Павел Нечаев - Танго смерти
— Ну, значит, повоюем! — Генрих придал лицу воинственное выражение. — Так дадим, что они покатятся!
— Да уж вы дадите, — Саша насмешливо глянул на Генриха.
— Не знаю, как вы, а я не хочу сидеть сложа руки, когда страна воюет, — поддержал Генриха Мозес. — Потому и в добровольцы пошел. А ты что, не с нами?
— С вами, — усмехнулся Саша. — Комиссар меня в покое не оставит. Не сегодня-завтра повестку вручит. Надеюсь только, что в армии кормят лучше, чем в этом, как бишь его… «мерказ клита»?[5] Надоела до чертиков баланда, еще на пароходе. А в кафе каждый день ходить никаких денег не хватит.
— Да, кормят вкусно, это тебе не суп из столовки, — Мозес посмотрел на пустую тарелку и потянулся за кофе.
— Вот! — поднял палец Саша. — Если в армии будут кормить хотя бы вполовину так же, я согласен и повоевать.
— Не пойму я тебя, Саша, — Мозес вытащил из Сашиной пачки сигарету и закурил. — Ты как-то негативно ко всему настроен.
— Зачем же ко всему, — ответил Саша. — Только к властям. Русский писатель Салтыков-Щедрин нам завещал, не путать «Отечество» и «Ваше превосходительство». У власти свои интересы, у народа свои и они редко пересекаются. Разве что в войну…
— Так ведь тут наша власть, еврейская!
— Я это уже слышал, дома, — пожал плечами Саша. — Тоже нам с трибун, из газет, радио вещали: «власть ваша, рабочее-крестьянская». Люди верили, и я верил, дурак. А дошло до дела — и что? Пшик? Сколько лет недоедали, во всем себе отказывали — к войне готовились. А началось — и погнали нас так, что только под Москвой опомнились. Я помню, как в 41-м народ винтовки бросал и разбегался. Не хотели за большевиков воевать, хоть ты их режь.
— Ты-то винтовку не бросил, — заметил Давид.
— Не бросил. И другие были, кто не бросил. И только поэтому мы сейчас с вами здесь сидим. Только они не за власть воевали. За Родину! Вот когда поняли, что от немцев ничего хорошего не будет — тогда и уперлись. А потом и назад их погнали, до самого Берлина. Да только вот моей семье это не помогло.
— Кстати, ты не рассказал, что было дальше. Я имею ввиду, эту… Парасковью, — спросил Генрих.
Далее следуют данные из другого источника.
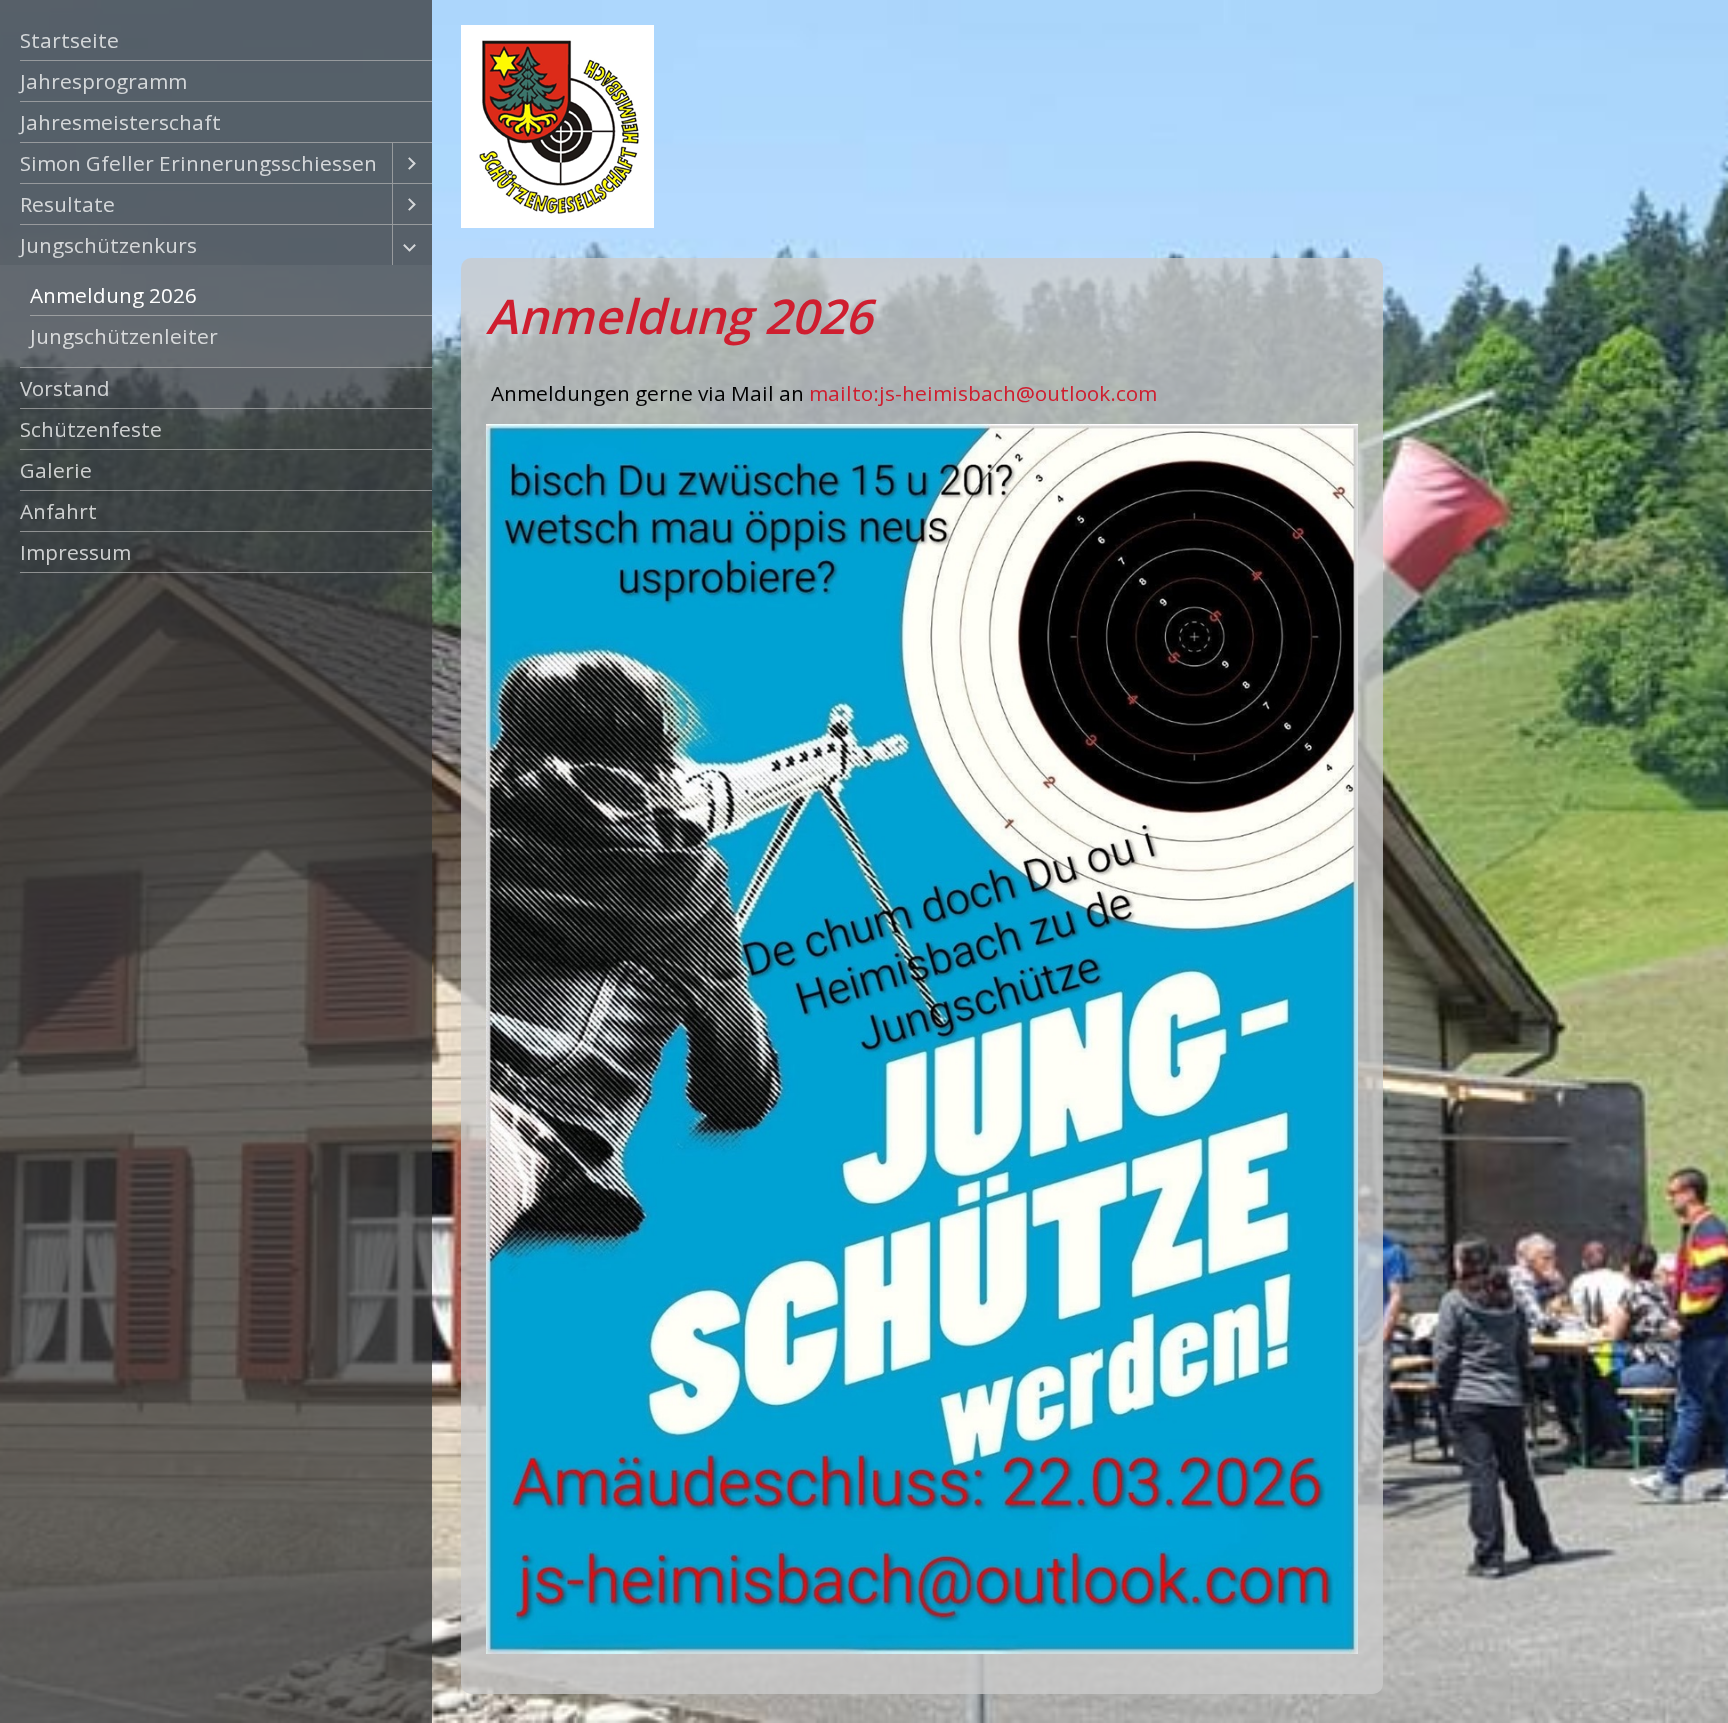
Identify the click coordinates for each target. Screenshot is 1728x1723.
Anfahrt (58, 511)
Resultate (67, 204)
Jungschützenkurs (108, 245)
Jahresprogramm (103, 81)
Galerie (56, 470)
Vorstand (65, 388)
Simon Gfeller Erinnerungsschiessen (198, 163)
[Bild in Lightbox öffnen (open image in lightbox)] (921, 1038)
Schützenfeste (91, 429)
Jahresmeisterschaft (120, 122)
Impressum (75, 552)
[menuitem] (216, 40)
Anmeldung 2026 (113, 295)
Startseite (69, 40)
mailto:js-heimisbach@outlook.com (983, 393)
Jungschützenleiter (124, 336)
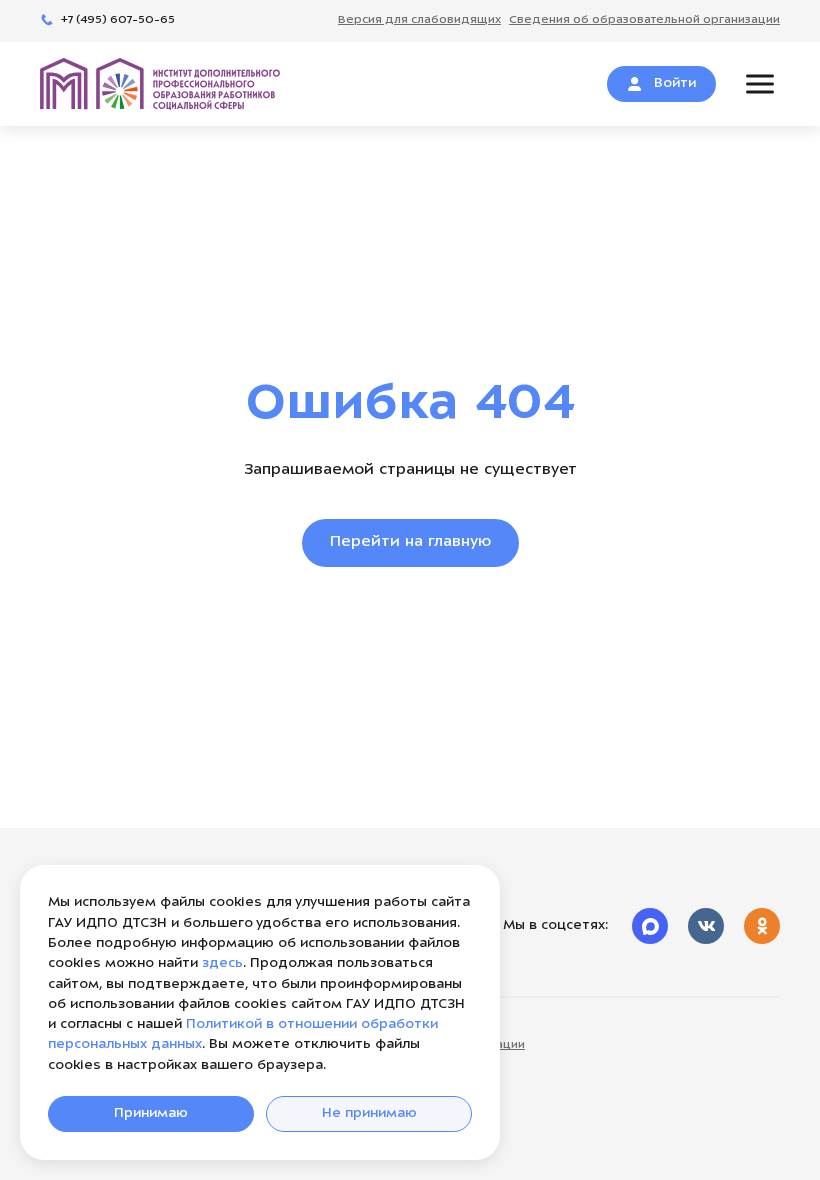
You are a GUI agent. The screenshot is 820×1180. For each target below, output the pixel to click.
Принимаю (151, 1113)
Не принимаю (369, 1113)
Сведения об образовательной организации (389, 1045)
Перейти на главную (410, 542)
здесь (222, 963)
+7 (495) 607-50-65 (118, 20)
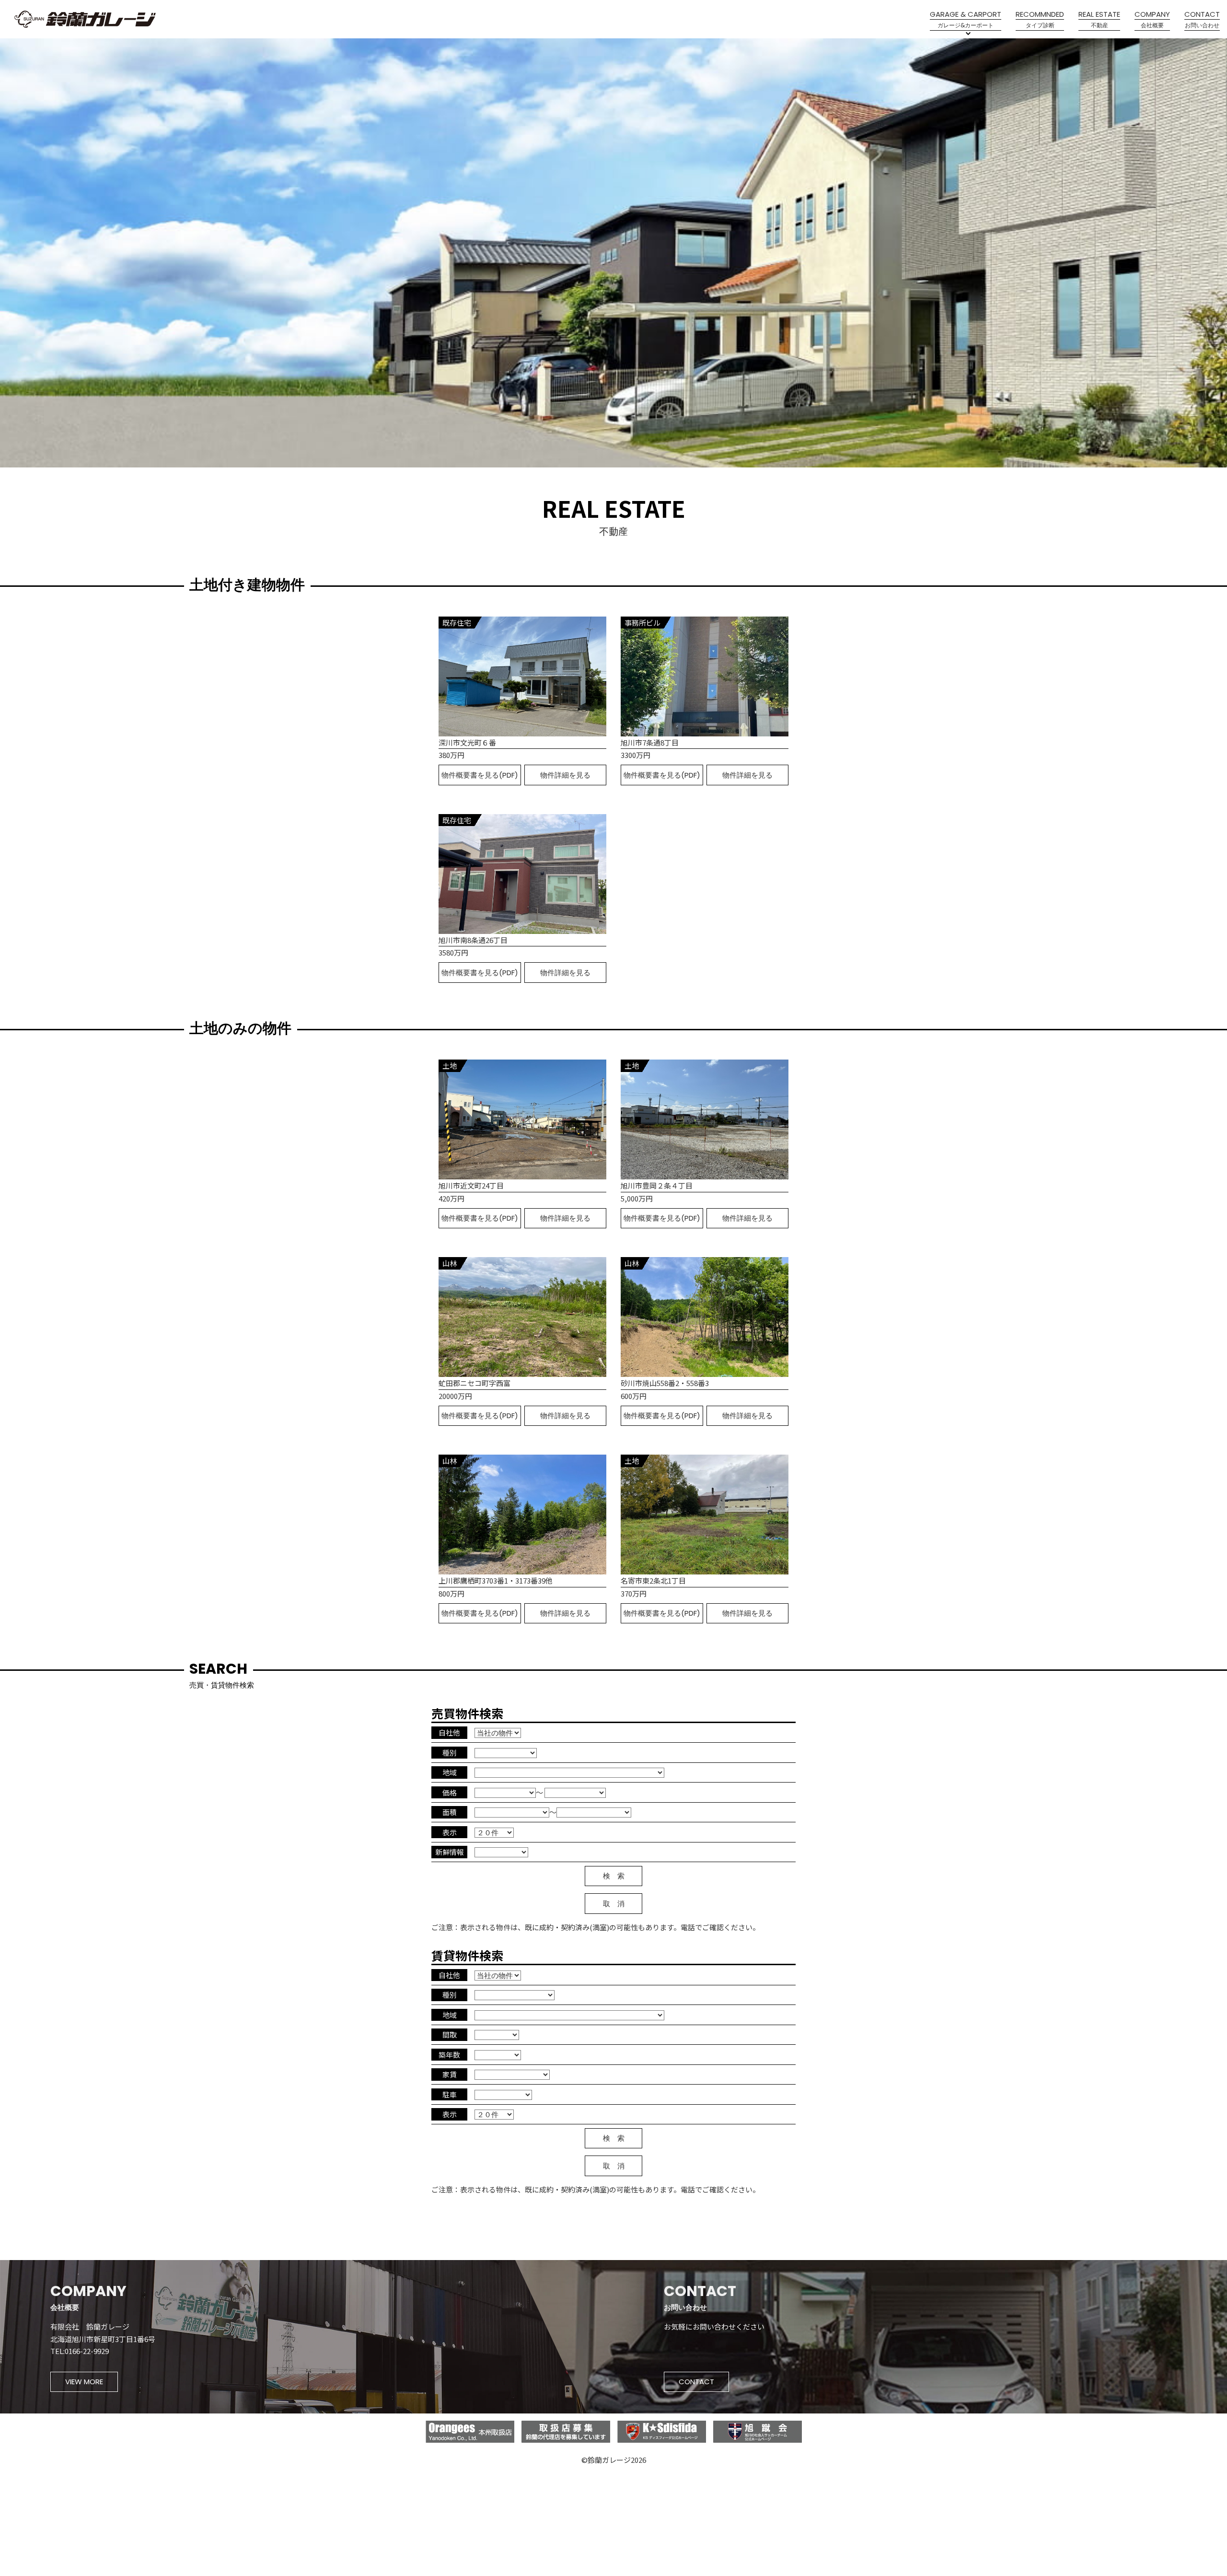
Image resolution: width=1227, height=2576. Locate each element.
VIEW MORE (84, 2382)
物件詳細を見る (565, 775)
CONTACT (696, 2382)
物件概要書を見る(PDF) (479, 775)
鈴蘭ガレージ (85, 19)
— Да ничего особенного, — поморщился Саша. — Я тогда снова пошел в НКВД, писал заявления. Они мне долго голову морочили, пока один капитан, честный мужик, не объяснил. В общем, им сверху спустили распоряжение — сажать только активных пособников. Тех, кто с оружием в руках и все такое. А таких, как Прасковья, не трогать, потому что их слишком много. Вот если бы она подпольщиков выдавала — тогда другое дело. А она всего лишь каких-то евреев… За что тут наказывать?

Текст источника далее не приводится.